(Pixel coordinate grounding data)
Content starts

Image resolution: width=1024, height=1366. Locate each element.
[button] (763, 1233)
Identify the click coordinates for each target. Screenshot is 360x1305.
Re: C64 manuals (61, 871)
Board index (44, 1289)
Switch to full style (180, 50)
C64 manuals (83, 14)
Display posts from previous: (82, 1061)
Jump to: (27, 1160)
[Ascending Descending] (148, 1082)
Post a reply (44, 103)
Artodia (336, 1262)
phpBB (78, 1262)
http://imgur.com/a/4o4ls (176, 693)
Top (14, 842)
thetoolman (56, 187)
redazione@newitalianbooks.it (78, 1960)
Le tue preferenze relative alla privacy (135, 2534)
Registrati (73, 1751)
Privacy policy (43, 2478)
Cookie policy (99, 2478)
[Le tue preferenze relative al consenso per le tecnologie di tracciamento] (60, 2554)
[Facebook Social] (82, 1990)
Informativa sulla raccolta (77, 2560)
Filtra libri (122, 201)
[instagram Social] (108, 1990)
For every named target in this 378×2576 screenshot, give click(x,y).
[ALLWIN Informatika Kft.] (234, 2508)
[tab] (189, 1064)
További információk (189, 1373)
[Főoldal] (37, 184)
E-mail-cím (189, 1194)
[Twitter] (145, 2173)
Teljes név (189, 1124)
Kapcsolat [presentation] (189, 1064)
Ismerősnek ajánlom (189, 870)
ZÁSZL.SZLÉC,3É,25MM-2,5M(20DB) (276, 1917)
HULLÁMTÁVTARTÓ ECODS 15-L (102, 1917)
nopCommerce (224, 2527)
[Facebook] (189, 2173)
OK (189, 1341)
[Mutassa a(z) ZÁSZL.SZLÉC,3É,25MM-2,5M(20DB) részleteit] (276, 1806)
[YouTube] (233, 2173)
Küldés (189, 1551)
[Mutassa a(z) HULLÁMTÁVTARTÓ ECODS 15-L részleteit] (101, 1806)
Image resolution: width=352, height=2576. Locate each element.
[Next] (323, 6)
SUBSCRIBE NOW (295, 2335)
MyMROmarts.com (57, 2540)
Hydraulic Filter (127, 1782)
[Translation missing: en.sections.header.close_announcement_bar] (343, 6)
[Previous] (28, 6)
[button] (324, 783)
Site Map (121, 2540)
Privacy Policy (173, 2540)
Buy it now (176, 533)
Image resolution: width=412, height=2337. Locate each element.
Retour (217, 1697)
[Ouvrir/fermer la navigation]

Content ends

**What you are asked to do:**
Only lines with the word "ZÁSZL" are wanted; pull each of them from the records.

**Output for this task:**
ZÁSZL.SZLÉC,3É,25MM-2,5M(20DB) (276, 1917)
[Mutassa a(z) ZÁSZL.SZLÉC,3É,25MM-2,5M(20DB) részleteit] (276, 1806)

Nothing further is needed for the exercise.